Der kurfürstliche Salz- und Zollbeamte Friedrich Nockher stellte 1711 ein Kreuz auf. Im Jahre 1718 stiftete er sieben Wegkapellen dazu und errichtete die volkskundlich interessante "Heilige Stiege". Sie stand ursprünglich unter freiem Himmel, später überbaute man sie und setzte die malerische Hauptkirche davor. 1726 wurde die Kirche geweiht. Vom Ölberg (1895) führt der Anstieg an den fünf Kreuzwegkapellen (1926), dem Golgotahügel mit der Kerkerkapelle von 1735 und der Kreuzigungsgruppe des 18./19. Jahrhunderts zur Kreuzkirche, von der man einen herrlichen Ausblick ins Isartal hat.

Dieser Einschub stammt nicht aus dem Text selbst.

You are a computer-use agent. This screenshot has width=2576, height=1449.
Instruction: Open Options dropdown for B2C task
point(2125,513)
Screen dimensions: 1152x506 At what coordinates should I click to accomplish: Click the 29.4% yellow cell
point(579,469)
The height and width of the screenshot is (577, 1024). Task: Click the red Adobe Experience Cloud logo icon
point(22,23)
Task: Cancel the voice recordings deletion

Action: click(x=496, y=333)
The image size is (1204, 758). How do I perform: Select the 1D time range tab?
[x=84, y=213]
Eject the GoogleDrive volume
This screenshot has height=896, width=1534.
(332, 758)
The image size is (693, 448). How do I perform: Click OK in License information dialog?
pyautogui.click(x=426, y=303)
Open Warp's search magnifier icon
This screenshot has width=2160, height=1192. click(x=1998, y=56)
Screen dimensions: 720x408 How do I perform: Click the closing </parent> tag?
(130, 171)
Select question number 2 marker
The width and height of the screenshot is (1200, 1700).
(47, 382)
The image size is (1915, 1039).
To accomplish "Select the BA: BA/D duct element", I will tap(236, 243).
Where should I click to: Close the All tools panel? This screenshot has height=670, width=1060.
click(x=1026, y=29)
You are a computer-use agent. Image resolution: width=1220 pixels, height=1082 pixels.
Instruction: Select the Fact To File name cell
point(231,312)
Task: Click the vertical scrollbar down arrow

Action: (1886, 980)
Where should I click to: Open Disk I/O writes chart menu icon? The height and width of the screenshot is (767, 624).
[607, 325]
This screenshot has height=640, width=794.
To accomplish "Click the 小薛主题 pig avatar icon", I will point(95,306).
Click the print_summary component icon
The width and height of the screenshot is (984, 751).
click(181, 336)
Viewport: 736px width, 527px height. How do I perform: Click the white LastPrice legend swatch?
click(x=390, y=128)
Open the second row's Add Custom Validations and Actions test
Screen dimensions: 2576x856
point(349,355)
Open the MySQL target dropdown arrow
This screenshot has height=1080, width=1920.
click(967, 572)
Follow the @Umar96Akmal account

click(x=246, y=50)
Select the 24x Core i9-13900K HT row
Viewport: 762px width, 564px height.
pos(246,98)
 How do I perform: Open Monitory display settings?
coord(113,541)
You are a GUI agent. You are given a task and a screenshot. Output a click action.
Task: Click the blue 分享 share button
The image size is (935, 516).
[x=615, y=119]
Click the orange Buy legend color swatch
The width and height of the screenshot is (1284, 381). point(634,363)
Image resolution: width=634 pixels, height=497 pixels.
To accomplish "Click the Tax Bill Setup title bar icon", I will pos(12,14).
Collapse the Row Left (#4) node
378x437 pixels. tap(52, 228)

In den beiden Türmen der Kalvarienbergkirche läuten vier Glocken in der Melodielinie eines Durakkords. Glocke 1 befindet sich im Westturm, die Glocken 2-4 hängen im Westturm. In beiden Türmen sind Glockenstühle und Joche aus Stahl.
Seit dem Weggang der Franziskaner ist es ruhig geworden um die Kirche, so dass die Glocken nur noch selten zu hören sind.